Aim of the task -> This exercise calls for every record to be returned exactly, with pictures removed.

Stored records

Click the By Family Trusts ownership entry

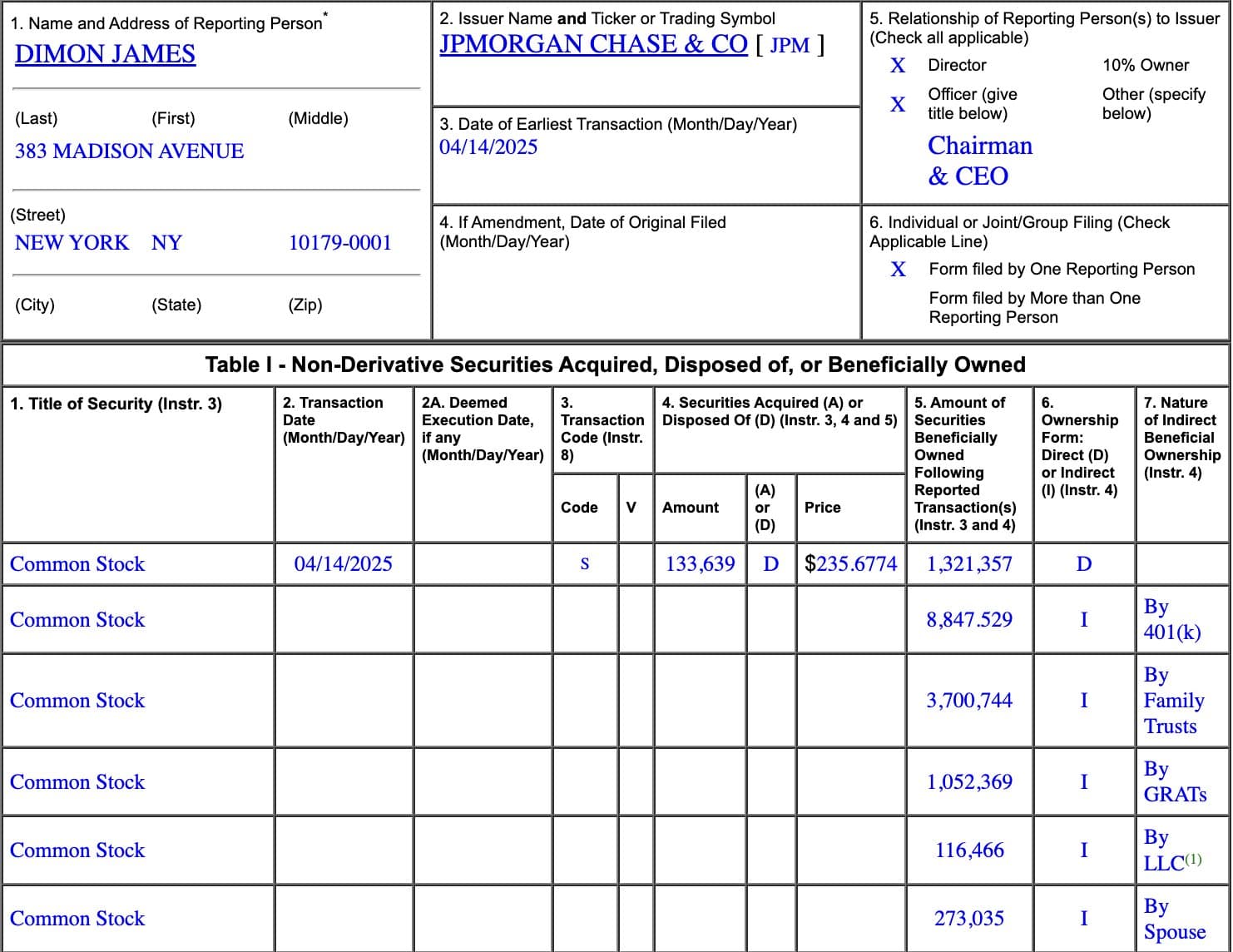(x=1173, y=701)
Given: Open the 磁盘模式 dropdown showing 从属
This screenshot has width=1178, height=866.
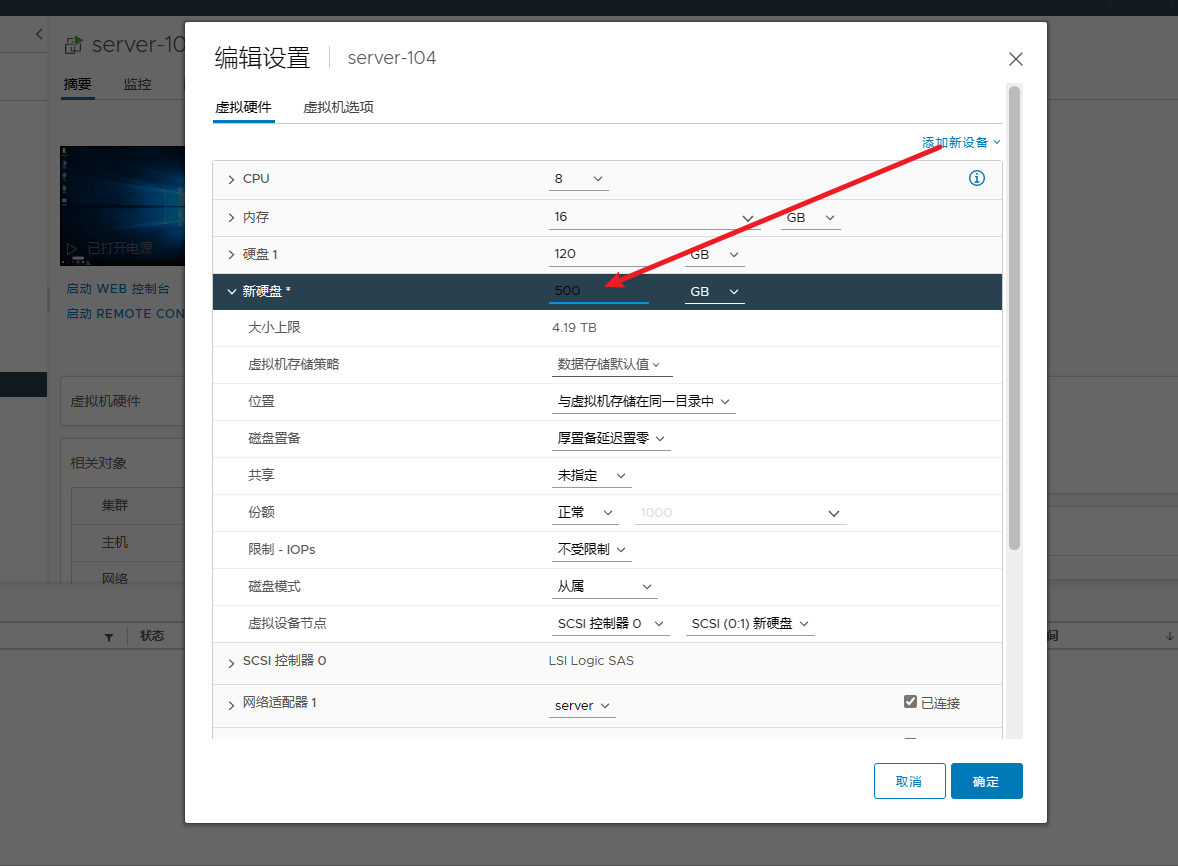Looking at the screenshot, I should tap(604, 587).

Response ->
Click the By Family Trusts ownership entry

(x=1173, y=701)
Given: Open the 磁盘模式 dropdown showing 从属
This screenshot has width=1178, height=866.
Looking at the screenshot, I should tap(604, 587).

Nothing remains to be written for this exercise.